After pooling the included studies [8‐12], the summary RR illustrated that a high dietary folate intake was not associated with prostate cancer risk (RR = 1.02; 95% CI = 0.95–1.09; P = 0.598, Figure 2A), and no evidence of heterogeneity was observed (I² = 0.0%; P = 0.959). The findings of the dose–response meta-analysis also suggested no association between the risk of prostate cancer and a 100 μg/day increment of dietary folate intake (RR = 1.01; 95% CI = 0.99–1.02; P = 0.433, [I² = 0.0%; P = 0.784], Figure 2B). As a result, a sensitivity analysis was conducted, and after each study was sequentially excluded from the pooled analysis, the conclusion was not affected by exclusion of any specific study.All studies were included in the dose–response curve between dietary folate intake and the incidence of prostate cancer. As shown in Figure 3A and illustrated by the P value for nonlinearity (P = 0.012), we found evidence of nonlinear relationships between dietary folate intake and the risk of prostate cancer. Dietary folate intake of more than 300 μg per day appeared to be associated with a non-significant reduction in the risk of prostate cancer.

A total of 5 prospective nest case control studies [7, 13‐16] reported an association between serum folate levels and the risk of prostate cancer. The pooled analysis results for prostate cancer incidence indicated that the comparison of the high versus low categories of serum folate levels was associated with a harmful effect (RR = 1.21; 95% CI = 1.05–1.39; P = 0.008, with no evidence of heterogeneity [I² = 0.0%; P = 0.724]; Figure 4A). The dose–response meta-analysis suggested that a 5 nmol/L increment of serum folate levels was associated with increased risk of prostate cancer (RR = 1.04; 95% CI = 1.00–1.07; P = 0.042, with no evidence of heterogeneity [I² = 0.0%; P = 0.418], Figure 4B). Furthermore, as shown by the P value of nonlinearity (P = 0.111), there was no evidence of a potential non-linear relationship (Figure 3B).

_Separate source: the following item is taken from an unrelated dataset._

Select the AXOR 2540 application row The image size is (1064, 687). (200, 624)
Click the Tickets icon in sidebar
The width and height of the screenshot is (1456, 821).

Heterogeneity testing for the analysis identified a P value >0.10 for prostate cancer incidence. We concluded that heterogeneity is not significant in the overall analysis, suggesting that most variation was attributable to chance alone. Subgroup analyses were conducted to evaluate the effect of folate on prostate cancer risk in a specific population. Overall, we noted that a 5 nmol/L increment of serum folate levels was associated with the increased risk of prostate cancer if the duration of the follow-up less than 15 years. No other significant differences in effects were detected between dietary folate intake or serum folate levels and the risk of prostate cancer (Table 2).

A review of funnel plots could not eliminate the potential for publication bias for prostate cancer (Figure 5). The Egger [28] and Begg test [29] results disclosed no evidence of publication bias for prostate cancer (Egger: P = 0.694 for dietary folate intake and P = 0.181 for serum folate levels; Begg: P = 0.806 for dietary folate intake and P = 1.000 for serum folate levels; Figure 5).